Тишину сентябрьского утра разорвал звук, который я поначалу принял за хлопанье крыльев фазана, вспугнутого с высокой травы за живой изгородью. Звук повторился — теперь он был ближе, настойчивее, и в нём слышался металлический скрежет. Я отложил секатор, которым обрезал засохшие ветки у старой антоновки, выпрямился и прислушался. Сад, умытый ночным дождём, стоял в густом тумане; капли срывались с отяжелевших листьев и падали в мокрую траву с тихим, размеренным стуком, похожим на шаги осторожного зверя. Где-то на востоке, за верхушками яблонь, разгоралась бледная полоса рассвета, но здесь, в низине у ручья, всё ещё держалась синеватая предрассветная мгла.
Скрежет повторился в третий раз, и теперь я понял, что это не фазан и не ветка, трущаяся о шифер крыши. Это был звук отодвигаемой щеколды. Кто-то возился с калиткой в дальнем конце сада, той, что выходила на тропинку, ведущую к покосившемуся дому лесника, где уже полгода никто не жил. Я нахмурился. В наших краях не принято было ходить друг к другу через сады, тем более в такую рань. Местные жители — народ основательный, недоверчивый, и если уж кому-то приспичило бы заглянуть в гости, он постучал бы в парадную дверь, а не ломился бы через заднюю калитку, заросшую диким хмелем и ежевикой.
Я отложил секатор, взял с тележки старые холщовые рукавицы и, не надевая их, двинулся в сторону калитки. Земля под ногами была мягкой, пропитанной влагой, и шаги мои выходили почти бесшумными. Сад, который я возделывал последние девять лет, был моей гордостью и моим убежищем. Тридцать шесть яблонь, посаженных ещё прежним хозяином, — антоновка, белый налив, штрифель, пара деревьев апорта, — а также сливовая аллея вдоль северной стены и кусты чёрной смородины, разросшиеся до размеров небольших деревьев. Всё это требовало постоянной заботы, и забота эта, монотонная, физически утомительная, но глубоко осмысленная, заменяла мне многое из того, от чего я отказался, переехав сюда из города.

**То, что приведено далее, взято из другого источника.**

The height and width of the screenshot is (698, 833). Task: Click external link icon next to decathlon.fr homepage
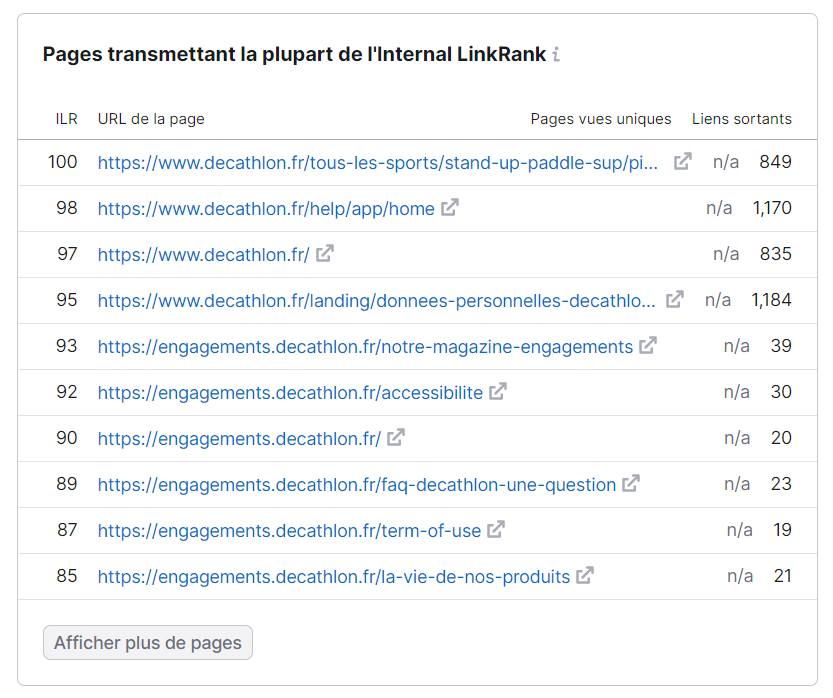[323, 254]
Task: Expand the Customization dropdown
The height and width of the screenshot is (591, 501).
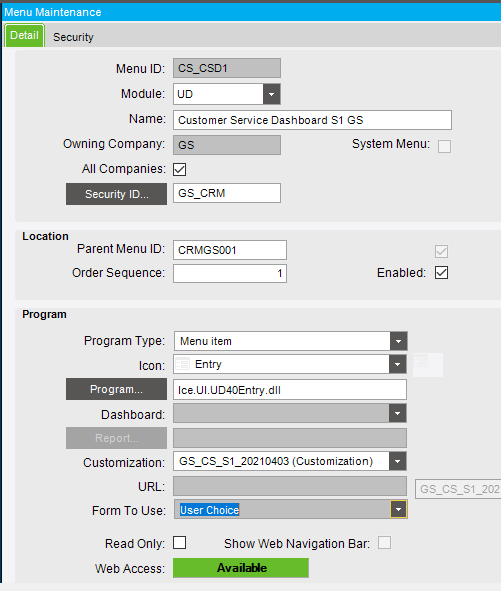Action: [x=397, y=461]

Когда я подошёл к калитке, то увидел, что щеколда действительно сдвинута, а сама калитка приоткрыта на несколько сантиметров. За ней, в просвете между зарослями боярышника, угадывалась чья-то фигура. Человек стоял неподвижно, прижавшись плечом к столбику, и смотрел в глубину сада. Я не мог разглядеть его лица — мешала тень и капюшон толстовки, надвинутый низко на лоб. Но по очертаниям, по тому, как утренний туман обтекал тонкие щиколотки, видневшиеся под краем спортивных штанов, я понял, что это девушка.

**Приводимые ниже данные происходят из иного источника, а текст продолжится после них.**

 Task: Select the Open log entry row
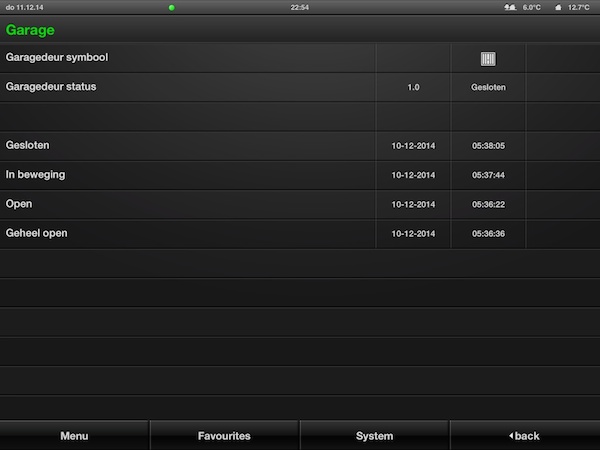click(19, 204)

— Доброе утро, — сказал я спокойно, но достаточно громко, чтобы она вздрогнула. — Вы что-то ищете?
Она резко обернулась. Капюшон соскользнул, и я увидел лицо, которое не сразу сумел сопоставить с кем-либо из местных. Ей было лет семнадцать, может, восемнадцать. Светлые, почти льняные волосы, рассыпавшиеся по плечам, бледная кожа, большие серые глаза, в которых застыло выражение испуга и какого-то странного, детского любопытства. Она была незнакомкой. В посёлке я знал всех — не поимённо, но в лицо, — а эту девушку видел впервые.
— Извините, — сказала она, отступая на шаг. — Я не хотела. Просто… я увидела ваши яблоки. Они такие красивые.
Она замолчала, словно сама не понимала, как здесь оказалась. Я подошёл ближе, взялся за щеколду и распахнул калитку. Девушка попятилась ещё на шаг, наступила кедами на мокрую траву, поскользнулась, но удержалась за ветку рябины.
— Вы местная? — спросил я.
— Нет. То есть… не совсем. Мы с мамой переехали в дом тёти Лиды. Тёти Лиды Марковой. Вы её знаете?
Я кивнул. Лидия Маркова — вдова, жившая на соседней улице, через овраг от моего сада. Полгода назад она уехала к дочери в Воронеж, а дом сдала. Я слышал об этом от почтальонши, но не придал значения. Теперь кое-что прояснялось.
— Дом через овраг, — сказал я. — Значит, вы и есть новые жильцы. А калитку я держу закрытой не из-за воров. Просто не люблю, когда бродят посторонние. Яблоки падают, ветки ломаются.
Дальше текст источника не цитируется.